Die Idee des Open Access wurde in Wissenschaftskreisen entwickelt. Angestrebt wird, wissenschaftliche Veröffentlichungen kostenfrei für jedermann zugänglich zu machen, indem sie in Online-Archiven zur freien Nutzung bereitgestellt werden. Ähnlich den Open-Source-Lizenzen wird zu diesem Zweck ein einfaches Nutzungsrecht an jedermann erteilt, das es gestattet, die Veröffentlichungen in jeder Form zu nutzen (also zu vervielfältigen, zu verbreiten und online zu stellen). Selbst eine Bearbeitung der Publikationen soll nach der Definition des Open Access, wie sie in der so genannten „Berlin Declaration“ formuliert wurde, jedem gestattet sein.
Wissenschaftsorganisationen für Open Access
Die „Berlin Declaration on Open Access to Knowledge in the Sciences and Humanities“ („Berliner Erklärung über offenen Zugang zu wissenschaftlichem Wissen“) wurde im Oktober 2003 im Rahmen einer Initiative der großen deutschen Wissenschaftsorganisationen verabschiedet. Hintergrund waren stetig steigende Preise für Fachpublikationen (vor allem Zeitschriften) und der Unmut darüber, dass wissenschaftliche Erkenntnisse zwar meist durch staatliche Mittel möglich gemacht werden, die Publikationsrechte für diese Erkenntnisse dann aber an wissenschaftliche Verlage vergeben werden, so dass die veröffentlichten Forschungsergebnisse letztlich sehr teuer in Zeitschriftenform durch die Universitäten – also den Steuerzahler – zurück erworben werden müssen.
Zugleich bietet das Internet alle Möglichkeiten, diese Erkenntnisse kostengünstig zu publizieren. Daher treten die Wissenschaftsorganisationen mit der Berliner Erklärung dafür ein, dass wissenschaftliche Erkenntnisse zukünftig in frei zugänglichen Archiven durch die staatlichen Wissenschaftsinstitutionen selbst veröffentlicht werden. Dadurch sollen einerseits alle Interessierten einfach und kostengünstig darauf zugreifen können. Zum anderen würden öffentliche Bibliotheken auf diese Art viel Geld sparen.
Die Berliner Erklärung wurde mittlerweile von 157 wissenschaftlichen Institutionen auf der ganzen Welt unterzeichnet, darunter die Helmholtz-Gemeinschaft, die Fraunhofer- und die Max-Planck-Gesellschaft.
Rechtliches Phänomen Open Access
Um wissenschaftliche Werke im Sinne des Open-Access-Gedankens frei zugänglich und nutzbar zu machen, sind etliche rechtliche Hürden zu nehmen.
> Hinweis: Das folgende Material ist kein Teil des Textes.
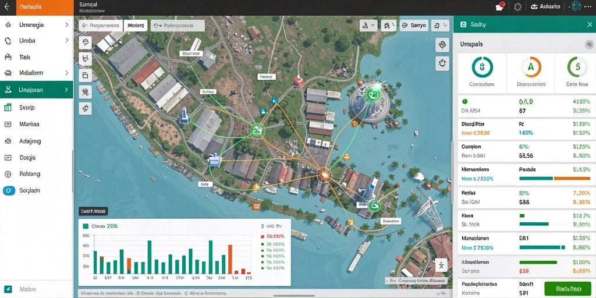Click the orange junction node marker on map
Screen dimensions: 596x298
(324, 175)
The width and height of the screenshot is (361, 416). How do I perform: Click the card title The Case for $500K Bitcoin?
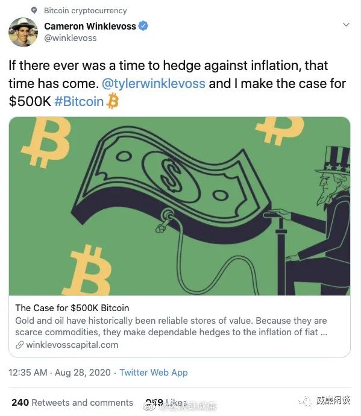(72, 308)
Denn die Werke sind meist urheberrechtlich geschützt. Um zu ermöglichen, dass sie ungehindert verwendet werden können, müssen die Rechteinhaber den Nutzern bestimmte Rechte einräumen. Das tun sie – wie auch bei Freier Software oder Open Content – mit einer so genannten „offenen Lizenz“. Viele Autoren und Institutionen sind jedoch damit überfordert, die Rechtsfragen zu klären, die diese Lizenzen aufwerfen.
An dieser Stelle setzt der Leitfaden der Universität Göttingen an, der im Rahmen eines vom Bundesministerium für Bildung und Forschung geförderten Projekts entstandenen ist. In der Publikation haben Professor Spindler und seine Mitarbeiter die Rechtsfragen um Open Access umfangreich aufgearbeitet. In acht Kapiteln geht es unter anderem um die rechtlichen Rahmenbedingungen, die allgemeinen urheberrechtlichen Aspekte des Schutzes wissenschaftlicher Werke und Haftungsfragen.
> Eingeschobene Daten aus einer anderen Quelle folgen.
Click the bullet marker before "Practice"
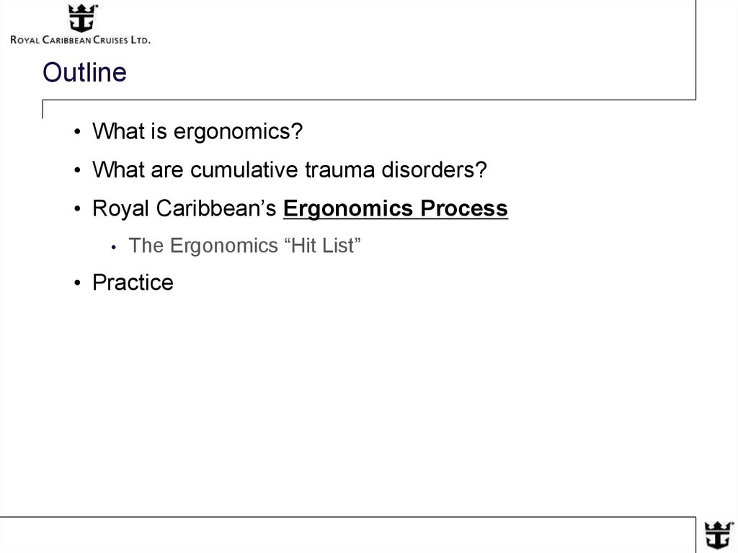This screenshot has width=738, height=553. [76, 283]
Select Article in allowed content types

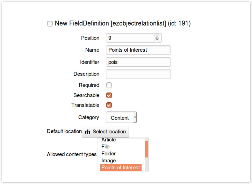pos(109,140)
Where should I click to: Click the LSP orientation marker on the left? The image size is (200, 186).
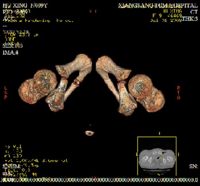6,93

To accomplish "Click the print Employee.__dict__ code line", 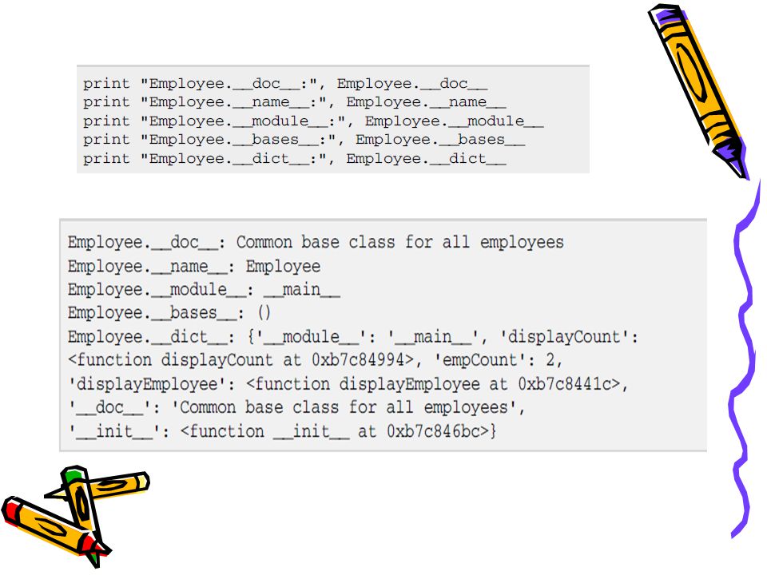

Für Autoren und Wissenschaftsorganisationen, die eine Open-Access-Veröffentlichungsstrategie anstreben, wird das dritte Kapitel besonders interessant sein. Hierin stellt der Autor, Reto Mantz, verschiedene Lizenzmodelle vor, die für eine solche Publikationspraxis in Frage kommen und diskutiert deren Vor- und Nachteile. So findet sich hier eine ausführliche Analyse der Creative-Commons-Lizenzen und der Digital Peer Publishing Licence (DPPL), die auf Basis des deutschen Rechts im Auftrag des Landes Nordrhein Westfalen durch das Institut für Rechtsfragen der Freien und Open Source Software (ifrOSS) entwickelt wurde.
Wenn auch nicht jede rechtliche Einschätzung in diesem Abschnitt auf Anhieb überzeugen kann, ist doch die ausführliche Darstellung der verschiedenen Open-Content-Lizenzen eine ebenso verdienstvolle wie bislang einzigartige Leistung. Dem Ratsuchenden wird hier ein guter Überblick über die unterschiedlichen, bereits existierenden Optionen, wissenschaftliche Erkenntnisse frei zugänglich zu machen, gegeben.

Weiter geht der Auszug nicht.